(Material provided begins)
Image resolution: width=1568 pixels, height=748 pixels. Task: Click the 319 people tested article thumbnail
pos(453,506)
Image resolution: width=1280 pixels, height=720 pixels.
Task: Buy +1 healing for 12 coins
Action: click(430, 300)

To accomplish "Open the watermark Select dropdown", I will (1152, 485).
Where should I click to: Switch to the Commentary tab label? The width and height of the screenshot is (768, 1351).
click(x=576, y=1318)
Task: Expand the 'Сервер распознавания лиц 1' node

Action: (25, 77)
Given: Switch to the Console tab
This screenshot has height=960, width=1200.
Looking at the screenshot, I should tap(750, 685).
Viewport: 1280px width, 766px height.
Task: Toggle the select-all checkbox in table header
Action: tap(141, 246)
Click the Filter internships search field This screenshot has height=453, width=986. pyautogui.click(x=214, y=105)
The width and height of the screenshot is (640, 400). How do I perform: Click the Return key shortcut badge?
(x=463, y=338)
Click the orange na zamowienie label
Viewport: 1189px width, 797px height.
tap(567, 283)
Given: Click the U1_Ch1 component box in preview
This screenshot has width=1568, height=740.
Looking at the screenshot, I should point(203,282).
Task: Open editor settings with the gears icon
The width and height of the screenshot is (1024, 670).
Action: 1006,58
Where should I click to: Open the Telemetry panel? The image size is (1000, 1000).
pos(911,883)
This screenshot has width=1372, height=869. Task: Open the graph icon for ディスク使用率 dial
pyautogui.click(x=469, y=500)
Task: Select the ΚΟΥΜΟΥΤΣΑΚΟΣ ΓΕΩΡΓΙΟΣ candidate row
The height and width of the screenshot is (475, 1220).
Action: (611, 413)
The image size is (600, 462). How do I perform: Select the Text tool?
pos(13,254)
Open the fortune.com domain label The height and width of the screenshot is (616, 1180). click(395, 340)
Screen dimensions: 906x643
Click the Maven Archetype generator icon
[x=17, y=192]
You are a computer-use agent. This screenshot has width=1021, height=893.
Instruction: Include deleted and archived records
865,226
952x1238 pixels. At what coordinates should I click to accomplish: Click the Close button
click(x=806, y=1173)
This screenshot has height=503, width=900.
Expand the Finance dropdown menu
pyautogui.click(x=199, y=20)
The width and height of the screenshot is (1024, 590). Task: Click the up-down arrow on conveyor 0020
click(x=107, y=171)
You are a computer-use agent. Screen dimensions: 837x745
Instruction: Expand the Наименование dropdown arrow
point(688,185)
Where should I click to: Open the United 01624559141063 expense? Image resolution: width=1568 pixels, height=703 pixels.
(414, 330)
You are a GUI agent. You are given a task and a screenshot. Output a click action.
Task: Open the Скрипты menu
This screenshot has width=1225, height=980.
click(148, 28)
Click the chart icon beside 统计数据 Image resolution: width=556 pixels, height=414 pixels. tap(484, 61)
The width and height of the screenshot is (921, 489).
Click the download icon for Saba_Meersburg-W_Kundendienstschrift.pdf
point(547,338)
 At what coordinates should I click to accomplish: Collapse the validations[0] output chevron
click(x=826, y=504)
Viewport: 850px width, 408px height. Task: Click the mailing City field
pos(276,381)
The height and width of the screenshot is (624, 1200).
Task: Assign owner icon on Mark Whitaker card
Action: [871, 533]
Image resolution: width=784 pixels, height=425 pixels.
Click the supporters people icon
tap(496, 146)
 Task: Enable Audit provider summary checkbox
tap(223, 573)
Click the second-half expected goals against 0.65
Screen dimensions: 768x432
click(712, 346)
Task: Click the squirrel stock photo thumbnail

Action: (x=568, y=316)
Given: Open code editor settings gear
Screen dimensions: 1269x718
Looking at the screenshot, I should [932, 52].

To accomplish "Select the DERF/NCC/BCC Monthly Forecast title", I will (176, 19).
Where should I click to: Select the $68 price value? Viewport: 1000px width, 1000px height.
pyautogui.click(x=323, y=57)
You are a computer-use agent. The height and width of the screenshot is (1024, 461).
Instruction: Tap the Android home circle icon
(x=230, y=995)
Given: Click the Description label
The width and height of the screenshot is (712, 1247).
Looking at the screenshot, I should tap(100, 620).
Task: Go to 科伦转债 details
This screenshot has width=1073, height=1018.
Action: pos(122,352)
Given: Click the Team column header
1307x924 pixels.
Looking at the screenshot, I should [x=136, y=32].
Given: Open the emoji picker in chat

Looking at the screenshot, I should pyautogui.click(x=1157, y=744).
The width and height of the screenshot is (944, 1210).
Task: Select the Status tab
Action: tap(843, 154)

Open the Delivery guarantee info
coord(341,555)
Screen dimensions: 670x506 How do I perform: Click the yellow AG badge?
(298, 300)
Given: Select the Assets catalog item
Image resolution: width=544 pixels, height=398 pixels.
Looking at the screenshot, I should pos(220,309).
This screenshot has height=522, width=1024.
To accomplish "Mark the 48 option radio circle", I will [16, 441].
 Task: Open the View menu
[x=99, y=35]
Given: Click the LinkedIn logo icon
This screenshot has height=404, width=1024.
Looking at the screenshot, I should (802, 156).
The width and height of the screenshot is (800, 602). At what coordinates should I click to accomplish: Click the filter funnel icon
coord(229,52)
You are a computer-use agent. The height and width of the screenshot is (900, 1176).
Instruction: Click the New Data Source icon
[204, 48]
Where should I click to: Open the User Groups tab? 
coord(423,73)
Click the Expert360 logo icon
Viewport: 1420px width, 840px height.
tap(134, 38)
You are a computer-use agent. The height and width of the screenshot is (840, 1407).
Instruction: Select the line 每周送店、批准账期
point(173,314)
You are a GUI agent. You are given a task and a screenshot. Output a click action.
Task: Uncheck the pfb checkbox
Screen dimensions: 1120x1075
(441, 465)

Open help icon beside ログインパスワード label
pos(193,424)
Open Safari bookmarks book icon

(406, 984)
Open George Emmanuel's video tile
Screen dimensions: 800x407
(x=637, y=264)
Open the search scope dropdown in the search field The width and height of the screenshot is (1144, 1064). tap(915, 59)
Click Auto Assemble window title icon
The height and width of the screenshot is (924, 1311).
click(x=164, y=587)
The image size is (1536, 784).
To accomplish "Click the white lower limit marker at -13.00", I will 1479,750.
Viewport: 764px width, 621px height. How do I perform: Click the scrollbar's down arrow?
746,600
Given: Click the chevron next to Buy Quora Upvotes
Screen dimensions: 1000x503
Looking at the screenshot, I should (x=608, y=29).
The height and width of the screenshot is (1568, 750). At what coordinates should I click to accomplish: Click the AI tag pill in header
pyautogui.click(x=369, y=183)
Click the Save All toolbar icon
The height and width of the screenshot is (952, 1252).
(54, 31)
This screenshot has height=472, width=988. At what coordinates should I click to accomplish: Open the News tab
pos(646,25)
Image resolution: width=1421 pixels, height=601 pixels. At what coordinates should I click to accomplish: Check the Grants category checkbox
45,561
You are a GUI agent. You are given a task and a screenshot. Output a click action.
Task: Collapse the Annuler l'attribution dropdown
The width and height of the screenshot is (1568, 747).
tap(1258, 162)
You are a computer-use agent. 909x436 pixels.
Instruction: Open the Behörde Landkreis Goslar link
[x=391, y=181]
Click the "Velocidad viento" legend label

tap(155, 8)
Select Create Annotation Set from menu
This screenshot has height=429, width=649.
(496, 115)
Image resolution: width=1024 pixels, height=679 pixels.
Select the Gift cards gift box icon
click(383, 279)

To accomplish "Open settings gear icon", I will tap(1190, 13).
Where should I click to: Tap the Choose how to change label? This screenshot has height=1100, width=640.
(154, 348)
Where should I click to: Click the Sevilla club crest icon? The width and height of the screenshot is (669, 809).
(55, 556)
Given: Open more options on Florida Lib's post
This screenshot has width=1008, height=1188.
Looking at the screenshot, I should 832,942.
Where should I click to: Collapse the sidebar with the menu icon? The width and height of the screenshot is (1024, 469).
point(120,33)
(Material provided ends)
# What the task asks:
Gather each line of the listing containing the word "editor" and show it.

# Reply:
Task: Open editor settings with the gears icon
Given: Open code editor settings gear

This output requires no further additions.